* _Compito_
Stampa senza modifiche il passo dell'articolo su Calciopoli che inizia con "di  Giacomo Amadori" e prosegue fino a "con grande difficoltà.", estremi inclusi.

A Calciopoli arriva il primo pentito

Un indagato ha raccontato tutto. Ma non è molto. E nascono anche dubbi sull'inchiesta. E sulle probabili penalizzazioni.

di  Giacomo Amadori 1/6/2006

Come ogni scandalo che si rispetti anche Calciopoli ha il suo primo (quasi) pentito. È il più giovane tra gli indagati e per questo uno dei più spaventati. Ha 28 anni e, prima del terremoto pallonaro, lavorava alla Commissione nazionale arbitri di serie A e B della Federcalcio.
Martino Manfredi, nei giorni scorsi, ha iniziato a collaborare con le forze dell'ordine, parlando dei retroscena e dei meccanismi di controllo sui sorteggi arbitrali. Una piccola fessura nel muro di silenzio che gli inquirenti stanno cercando di intaccare, con grande difficoltà.

* _Dati forniti_
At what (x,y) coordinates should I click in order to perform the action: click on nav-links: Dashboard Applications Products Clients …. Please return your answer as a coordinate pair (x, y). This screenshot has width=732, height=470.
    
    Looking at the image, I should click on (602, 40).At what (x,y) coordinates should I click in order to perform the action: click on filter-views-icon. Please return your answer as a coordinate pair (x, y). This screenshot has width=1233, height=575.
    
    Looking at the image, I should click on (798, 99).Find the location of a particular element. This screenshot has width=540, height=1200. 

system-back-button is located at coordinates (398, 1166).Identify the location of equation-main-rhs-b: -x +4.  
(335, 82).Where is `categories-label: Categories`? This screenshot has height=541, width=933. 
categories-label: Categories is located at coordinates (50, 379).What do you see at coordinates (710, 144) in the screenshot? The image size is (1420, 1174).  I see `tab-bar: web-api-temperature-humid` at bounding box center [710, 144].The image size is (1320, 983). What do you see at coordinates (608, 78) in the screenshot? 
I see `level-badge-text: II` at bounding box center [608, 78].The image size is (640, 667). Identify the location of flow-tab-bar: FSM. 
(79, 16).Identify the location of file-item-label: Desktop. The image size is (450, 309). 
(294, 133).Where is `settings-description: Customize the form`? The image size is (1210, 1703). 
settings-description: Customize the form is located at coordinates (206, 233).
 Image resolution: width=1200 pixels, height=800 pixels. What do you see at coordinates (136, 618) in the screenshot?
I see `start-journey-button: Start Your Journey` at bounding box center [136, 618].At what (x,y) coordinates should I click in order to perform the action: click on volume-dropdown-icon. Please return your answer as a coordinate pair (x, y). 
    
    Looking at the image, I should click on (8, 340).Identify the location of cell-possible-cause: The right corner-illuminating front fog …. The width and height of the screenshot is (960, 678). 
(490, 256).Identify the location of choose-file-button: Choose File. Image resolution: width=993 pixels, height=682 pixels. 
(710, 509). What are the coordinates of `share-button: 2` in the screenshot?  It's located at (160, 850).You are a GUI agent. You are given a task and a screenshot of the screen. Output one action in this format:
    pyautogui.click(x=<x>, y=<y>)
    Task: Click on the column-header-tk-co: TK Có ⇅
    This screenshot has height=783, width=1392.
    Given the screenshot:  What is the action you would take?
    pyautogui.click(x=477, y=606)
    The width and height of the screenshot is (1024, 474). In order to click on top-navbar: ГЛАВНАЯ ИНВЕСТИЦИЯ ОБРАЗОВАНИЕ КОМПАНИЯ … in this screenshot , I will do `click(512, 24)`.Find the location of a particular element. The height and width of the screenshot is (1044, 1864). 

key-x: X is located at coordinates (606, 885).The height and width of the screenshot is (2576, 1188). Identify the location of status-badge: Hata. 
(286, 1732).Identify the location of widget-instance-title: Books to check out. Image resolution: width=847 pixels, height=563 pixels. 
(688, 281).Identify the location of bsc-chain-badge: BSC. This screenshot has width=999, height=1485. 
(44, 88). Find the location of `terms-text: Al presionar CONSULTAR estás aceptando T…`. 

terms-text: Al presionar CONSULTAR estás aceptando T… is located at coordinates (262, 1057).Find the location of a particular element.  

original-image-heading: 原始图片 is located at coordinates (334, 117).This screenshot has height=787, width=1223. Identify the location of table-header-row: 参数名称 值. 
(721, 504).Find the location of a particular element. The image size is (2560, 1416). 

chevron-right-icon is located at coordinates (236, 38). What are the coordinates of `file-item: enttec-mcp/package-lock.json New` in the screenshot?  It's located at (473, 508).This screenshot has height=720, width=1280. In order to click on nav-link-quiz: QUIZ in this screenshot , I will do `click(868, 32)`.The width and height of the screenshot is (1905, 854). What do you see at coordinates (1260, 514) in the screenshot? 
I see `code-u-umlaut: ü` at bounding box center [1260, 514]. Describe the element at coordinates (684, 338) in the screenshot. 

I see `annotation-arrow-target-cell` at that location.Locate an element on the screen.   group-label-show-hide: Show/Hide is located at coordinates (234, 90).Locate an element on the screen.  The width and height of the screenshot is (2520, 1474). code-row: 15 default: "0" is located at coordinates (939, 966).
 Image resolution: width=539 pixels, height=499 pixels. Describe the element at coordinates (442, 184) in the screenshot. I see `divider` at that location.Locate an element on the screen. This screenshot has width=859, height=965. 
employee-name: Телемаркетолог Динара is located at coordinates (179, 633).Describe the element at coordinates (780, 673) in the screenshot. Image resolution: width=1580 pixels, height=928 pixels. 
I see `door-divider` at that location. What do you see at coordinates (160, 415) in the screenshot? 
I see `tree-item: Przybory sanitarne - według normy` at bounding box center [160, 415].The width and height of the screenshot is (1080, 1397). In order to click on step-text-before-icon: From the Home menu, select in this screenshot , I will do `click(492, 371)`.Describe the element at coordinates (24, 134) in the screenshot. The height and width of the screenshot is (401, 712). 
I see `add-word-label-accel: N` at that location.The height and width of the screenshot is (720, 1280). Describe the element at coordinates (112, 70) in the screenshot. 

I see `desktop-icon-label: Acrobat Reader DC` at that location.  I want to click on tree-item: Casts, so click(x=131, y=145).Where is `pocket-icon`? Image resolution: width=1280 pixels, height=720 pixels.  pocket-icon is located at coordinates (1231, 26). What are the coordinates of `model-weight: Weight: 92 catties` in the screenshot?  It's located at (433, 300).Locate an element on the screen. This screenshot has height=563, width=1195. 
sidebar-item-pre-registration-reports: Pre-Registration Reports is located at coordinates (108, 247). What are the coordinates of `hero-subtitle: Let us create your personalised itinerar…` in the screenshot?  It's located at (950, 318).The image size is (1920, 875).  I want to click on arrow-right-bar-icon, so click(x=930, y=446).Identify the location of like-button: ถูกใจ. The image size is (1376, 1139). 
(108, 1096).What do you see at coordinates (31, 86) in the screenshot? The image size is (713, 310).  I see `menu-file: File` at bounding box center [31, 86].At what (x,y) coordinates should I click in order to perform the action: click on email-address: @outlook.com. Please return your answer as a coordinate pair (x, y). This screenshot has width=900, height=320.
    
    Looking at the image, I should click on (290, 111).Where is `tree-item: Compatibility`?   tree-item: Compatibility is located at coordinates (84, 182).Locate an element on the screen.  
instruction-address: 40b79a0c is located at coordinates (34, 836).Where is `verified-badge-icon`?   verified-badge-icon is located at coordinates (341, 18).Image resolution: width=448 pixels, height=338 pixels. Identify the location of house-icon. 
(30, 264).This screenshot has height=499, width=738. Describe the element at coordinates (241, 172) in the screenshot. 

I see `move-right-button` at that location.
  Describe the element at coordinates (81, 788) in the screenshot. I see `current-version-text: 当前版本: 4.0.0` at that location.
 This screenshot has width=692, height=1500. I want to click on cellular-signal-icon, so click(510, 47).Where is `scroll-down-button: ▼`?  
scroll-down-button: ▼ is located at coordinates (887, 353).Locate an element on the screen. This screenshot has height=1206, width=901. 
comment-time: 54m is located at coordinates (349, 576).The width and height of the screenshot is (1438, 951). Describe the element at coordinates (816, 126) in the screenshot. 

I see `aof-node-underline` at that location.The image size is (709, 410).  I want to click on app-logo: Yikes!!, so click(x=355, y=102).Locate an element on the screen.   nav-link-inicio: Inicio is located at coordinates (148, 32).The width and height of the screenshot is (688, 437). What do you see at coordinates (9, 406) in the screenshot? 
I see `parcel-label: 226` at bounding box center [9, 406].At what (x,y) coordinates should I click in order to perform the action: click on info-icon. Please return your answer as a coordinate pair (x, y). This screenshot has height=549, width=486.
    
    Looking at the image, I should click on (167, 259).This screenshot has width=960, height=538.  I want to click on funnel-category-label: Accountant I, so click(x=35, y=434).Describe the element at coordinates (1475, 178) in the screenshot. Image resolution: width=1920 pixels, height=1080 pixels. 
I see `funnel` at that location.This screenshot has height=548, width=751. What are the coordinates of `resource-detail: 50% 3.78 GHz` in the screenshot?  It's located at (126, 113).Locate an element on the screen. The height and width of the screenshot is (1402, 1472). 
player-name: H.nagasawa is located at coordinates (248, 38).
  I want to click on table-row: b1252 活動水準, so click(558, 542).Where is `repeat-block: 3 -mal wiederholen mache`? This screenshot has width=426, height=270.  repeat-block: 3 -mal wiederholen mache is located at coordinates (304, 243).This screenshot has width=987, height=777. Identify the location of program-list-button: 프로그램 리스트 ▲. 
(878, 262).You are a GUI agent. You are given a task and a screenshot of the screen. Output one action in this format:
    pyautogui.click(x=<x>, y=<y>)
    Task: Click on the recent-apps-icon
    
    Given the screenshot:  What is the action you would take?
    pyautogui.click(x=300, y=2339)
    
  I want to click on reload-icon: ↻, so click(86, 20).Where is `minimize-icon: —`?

* _Risposta all'esercizio_
di  Giacomo Amadori 1/6/2006

Come ogni scandalo che si rispetti anche Calciopoli ha il suo primo (quasi) pentito. È il più giovane tra gli indagati e per questo uno dei più spaventati. Ha 28 anni e, prima del terremoto pallonaro, lavorava alla Commissione nazionale arbitri di serie A e B della Federcalcio.
Martino Manfredi, nei giorni scorsi, ha iniziato a collaborare con le forze dell'ordine, parlando dei retroscena e dei meccanismi di controllo sui sorteggi arbitrali. Una piccola fessura nel muro di silenzio che gli inquirenti stanno cercando di intaccare, con grande difficoltà.